The same kind of combination of user interviews and analytics used to get your product problem hypothesis can often lead you to a solution hypothesis. From there, if you want to capture a quick sense of whether the solution hypothesis is directionally correct before you actually build the solution, user interviews are your friend. Quite often, our design team members would build a quick Figma prototype with 1-3 options and get some users to walk through the prototype while doing tasks.

It’s not sustainable to rely on product analytics at this stage; you’d still have to build some variation of an MVP, which often takes more time than Figma prototypes and calls.

But analytics come in the next stage. Let’s say that you’ve rolled out a solution hypothesis into your live product and want to know whether that has solved the problem you were looking to solve. Again, you have to rely on analytics to get that aggregate view.

In a phrase: User interviews show you what users say they’ll do (and what they experience), but product analytics capture what users actually do. 

So, you need both. First one, and then the other, and then the other again… and so on. 

What to watch out for when using both methods 

Alright, alright, you get it: Including both user interviews and product analytics together is important. But what are some of the ways that people get things wrong?

Setting yourself up for analysis paralysis

An issue I often see customers run into stems from something I have been often guilty of as a product lead: pulling in too many metrics and making multiple pivots on a particular metric to make my decisions. 

It’s tempting to slice and dice the data in that “perfect” way, or to substitute one metric for another when you’re not getting the clarity you thought you’d get. 

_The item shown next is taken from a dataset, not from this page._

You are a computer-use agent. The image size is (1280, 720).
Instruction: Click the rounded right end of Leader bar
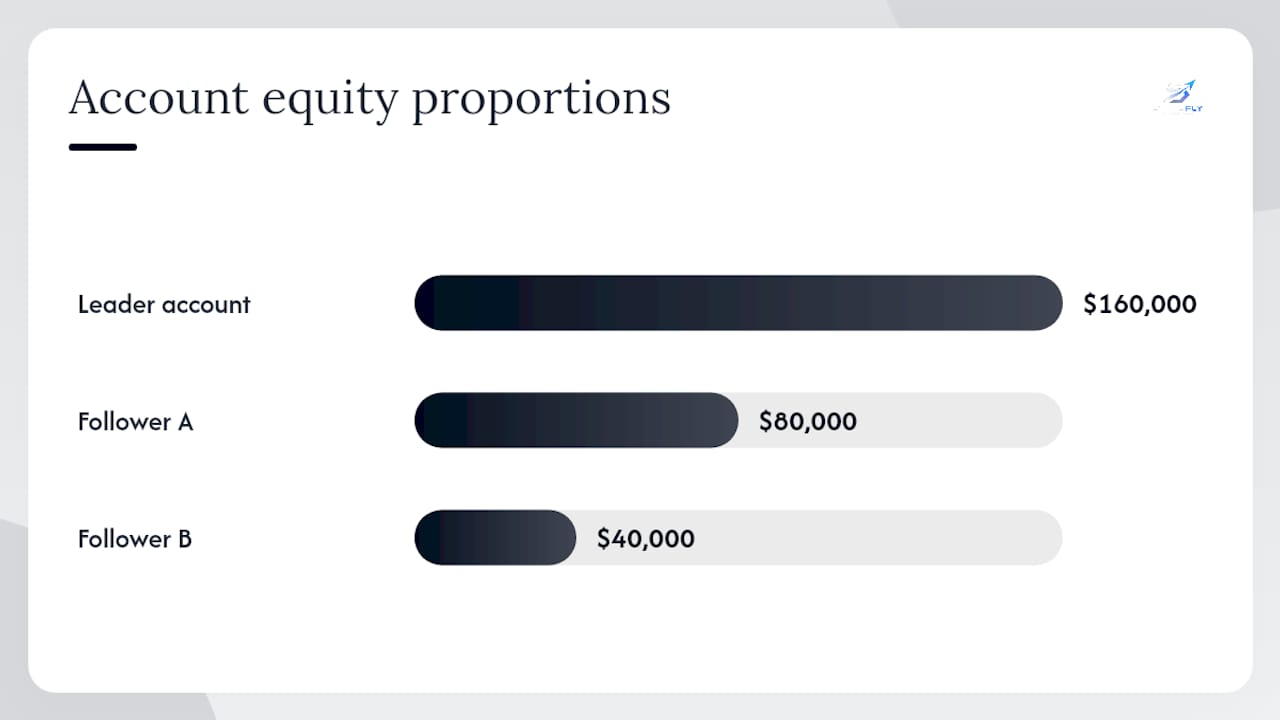pyautogui.click(x=1046, y=303)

As I mentioned above, you do need multiple metrics to make strategic decisions. But be cognizant of pulling too many in. (Just how many depends on your desired outcome—I’m happy to chat.) 

To avoid analysis paralysis when using both user interviews and product analytics, be clear about which approach will give you the best insight for each stage of your product-centered problem solving. (The chart above will help.)

  • What problem? Focus on user interviews and validate with analytics.
  • What’s the priority? Use product analytics to determine which problems identified by users are experienced by the most amount of users, prioritize from there.
  • Why is it a problem? This is a qualitative (but important) step, validated by deep user interviews.
  • What’s the possible solution? Again, you’ll need qualitative feedback from users to identify potential solutions, unless you want to build out MVPs.
  • Did the update solve the problem? After you build, the only way to aggregate the user response is through product analytics. 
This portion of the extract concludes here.